In den letzten Wochen häuften sich in Deutschland die Berichte über tödliche und verletzende Messerangriffe. Die besorgniserregenden Vorfälle in Solingen, Moers, Recklinghausen und Siegen werfen ein grelles Licht auf die zunehmende Gefahr, die von Messern als Waffen ausgeht. Laut Polizeistatistik gab es im vergangenen Jahr in Nordrhein-Westfalen (NRW) 3.536 Messerangriffe im öffentlichen Raum, ein alarmierender Anstieg im Vergleich zu den Vorjahren.
Die Polizei NRW warnt eindringlich vor den Gefahren, die selbst kleine Messer darstellen können. „Schwere Verletzungen oder im schlimmsten Fall tödliche Folgen sind nicht auszuschließen“, betont die Polizei. Besonders die Möglichkeit, dass Schnitt- oder Stichverletzungen schnell lebensbedrohlich werden, weißt auf das Potenzial der Waffen hin, die oft spontan und ohne Vorwarnung eingesetzt werden.
Empfehlungen der Polizei für den Ernstfall
Um sich in einer solch bedrohlichen Situation zu schützen, gibt die Polizei NRW wichtige Hinweise. Der erste und wichtigste Rat lautet: fliehen Sie, gehen Sie keinesfalls in die Konfrontation. Im Ernstfall sollten Betroffene so schnell wie möglich den Notruf 110 wählen. Zeugen wird geraten, sich nicht in Gefahr zu bringen, Abstand zu halten und ebenfalls den Notruf zu verständigen. Schnelle Hilfe kann in solchen kritischen Momenten lebenswichtig sein.
Angesichts der Unvorhersehbarkeit solcher Übergriffe, bei denen oft psychisch erkrankte Täter wahllos zuschlagen, ist der Polizistengewerkschaft zufolge jede Form der Selbstverteidigung riskant. Ein vertrauter Ort oder eine belebte Umgebung bieten oft keinen Schutz, da Angreifer ihre Opfer erst aussuchen und dann blitzschnell handeln.
Ein gängiger doch falscher Glaube ist, dass das Mitführen von Waffen oder Pfefferspray ein Gefühl der Sicherheit vermittelt. Die Polizeiliche Kriminalprävention warnt, dass solche „Sicherheitsmittel“ die Risikobereitschaft erhöhen und die Gefahr einer Eskalation steigern können. Insbesondere besteht die Möglichkeit, dass Angreifer die Waffen gegen die Träger selbst verwenden.
Tipps von einem Kampfsportexperten
Thommy Luke Böhlig, ein erfahrener Kampfkunsttrainer aus Langenfeld, spricht sich ebenfalls für die Flucht als beste Option aus. In seinen Kursen lehrt er nicht nur Techniken zur Selbstverteidigung, sondern schult auch Fachkräfte wie Polizisten und Mitarbeiter der Ordnungsämter. „Das Ziel ist es immer, sich sicher und schnell aus der Gefahrenzone zu entfernen“, sagt Böhlig. Sollte Flucht nicht sofort möglich sein, empfiehlt er, Gegenstände oder Hindernisse zwischen sich und den Angreifer zu bringen.
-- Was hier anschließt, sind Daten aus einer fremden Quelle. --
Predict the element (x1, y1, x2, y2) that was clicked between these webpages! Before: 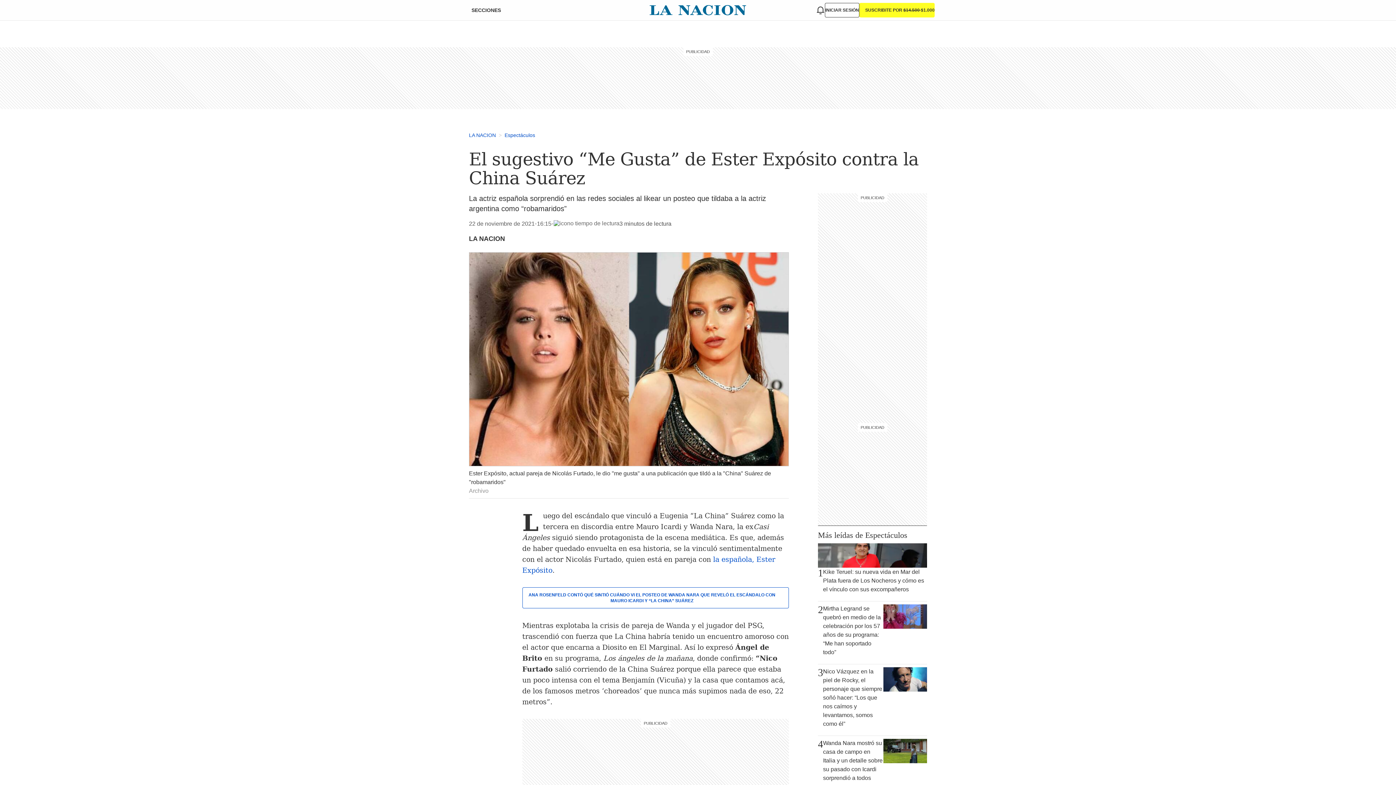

Die Fähigkeit, Ruhe zu bewahren, ist ebenfalls entscheidend. „Emotionen unter Kontrolle zu halten, kann den Unterschied ausmachen“, erklärt Böhlig. Panik könnte eine angespannte Situation nur noch verschärfen. Er rät zudem zur verbalen Deeskalation – ruhig und respektvoll mit dem Angreifer zu kommunizieren, kann die Lage möglicherweise entspannen.
Körperliche Auseinandersetzungen stellt der Lehrer als letzten Ausweg dar, auch für Profis ist das Risiko dabei hoch, dass sie die Situation nicht unbeschadet überstehen. In einer angespannten Lage könne jedoch auch eine Verwirrungstaktik helfen, etwa durch unerwartete, absurden Äußerungen, die dem Angreifer Zeit verschaffen könnten, um zu fliehen.
Ein Beispiel aus sozialen Medien zeigt, dass die Polizei Berlin in einem Beitrag empfiehlt, im Falle eines Angriffs durch unerwartetes Verhalten wie Singen den Angreifer aus der Fassung zu bringen. Solche Ratschläge können in ihrer Auslegung jedoch leicht missverstanden werden und sollten mit Vorsicht betrachtet werden.